Under LIFO accounting, to determine the cost of units, you assume that you have sold all the items produced in the last year. Then you work backward.

Let’s assume that 4,000 units were sold in the year. You can assume that Batch 3 was sold first using LIFO. The first 1,700 units of the last batch were sold at $4.53 each. This is a total cost of $7,701.

  • Batch 2 sold 1,500 more units for $4.67 each, which equates to $7,005.
  • The last 800 units were sold starting in Batch 1 at $4 each for a total cost of $3,200.
  • The 4000 sold items cost $17,906.

For a total cost of $4,800, the remaining 1200 units will be $4 each. These units will be available for purchase starting in the next year.

LIFO vs. FIFO

FIFO assumes the first batch of items will be sold first. Assuming that 4,000 units were sold, let’s use the above example.

All 2,000 Batch 1 items are valued at $4.00 each. Total $8,000.

Next, 1,500 Batch 2 items will be counted at $4.67 per each. Total $7,000.

Finally, 500 Batch 3 items are counted at $4.53 per, a total of $2.265.

  • The total cost of FIFO is $17.265.
  • Under LIFO, the total inventory cost was $17 906.

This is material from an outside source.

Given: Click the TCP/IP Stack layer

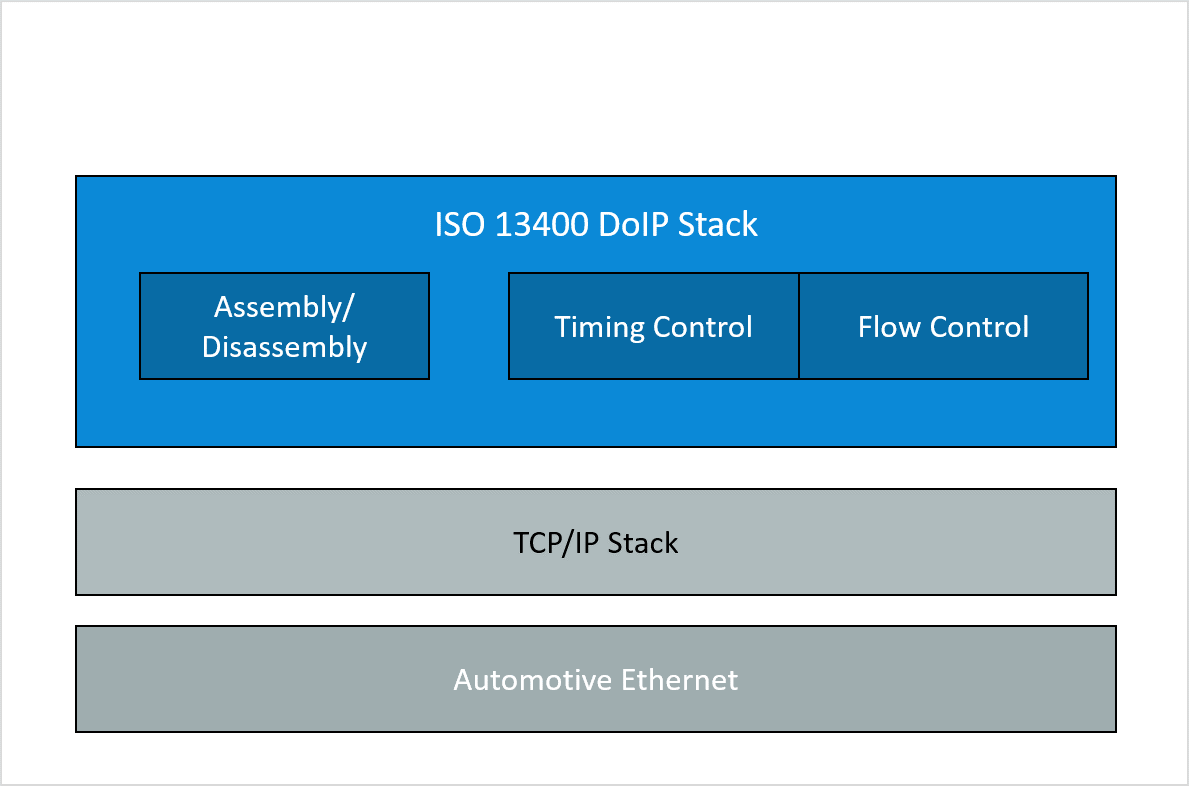Looking at the screenshot, I should [596, 542].
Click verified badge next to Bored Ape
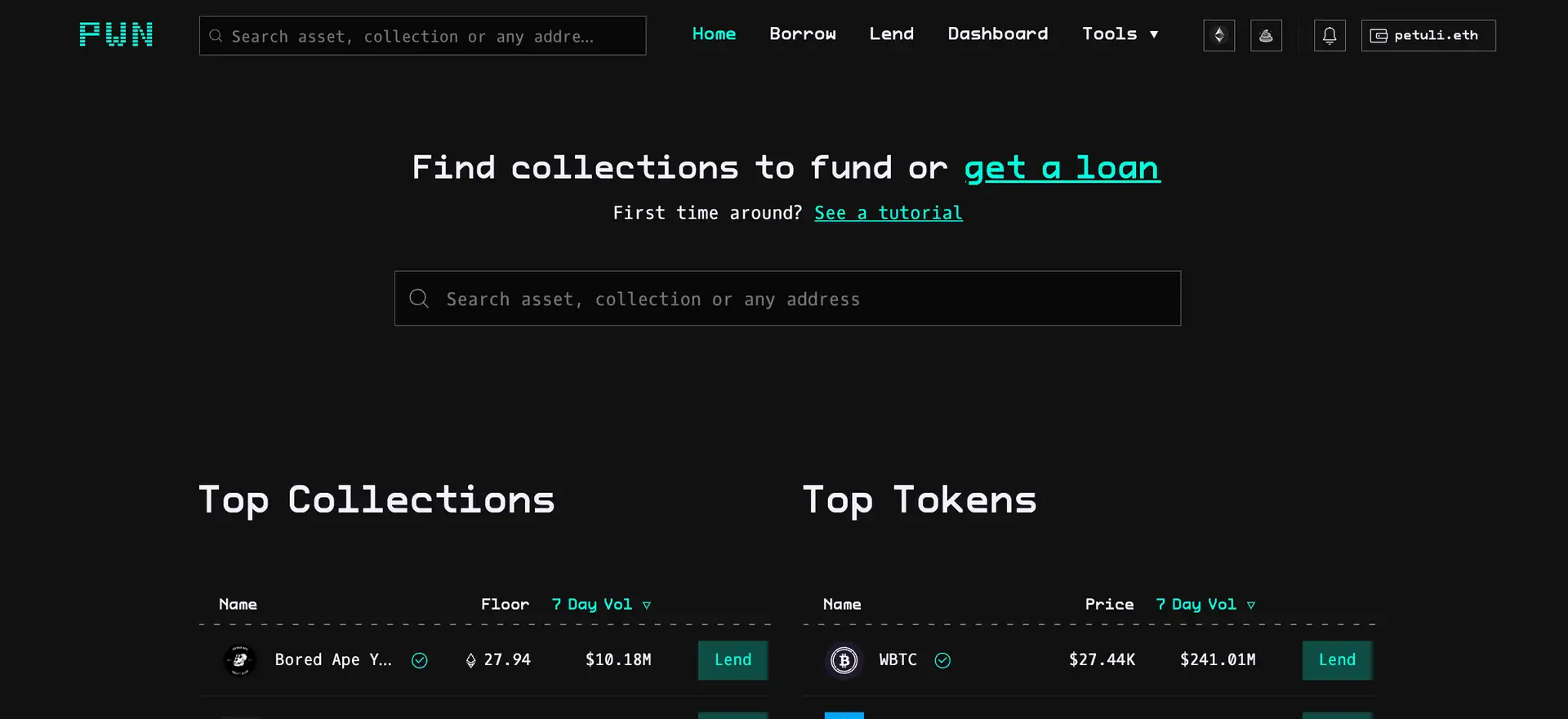 pyautogui.click(x=420, y=660)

The remaining items cost $5,436 under FIFO, while the cost under LIFO is $4,800.

Choosing to use the LIFO Method

FIFO inventory costing is the default; you have to choose LIFO if you wish to change. You cannot go back to FIFO after you have adopted the LIFO method.

To change to LIFO you will need to complete and file Form 970. You must file the form along with your tax return for that year you used LIFO.

You will need to complete the election application

  • Please specify the goods for which the LIFO method is applicable.
  • Please identify and describe the inventory methods you used to value these goods in the previous year.
  • Describe the goods for which the LIFO method is NOT applicable.

Also, you must give detailed information about the costing methods or methods that you will use with LIFO (the specific goods, dollar value, or other approved method).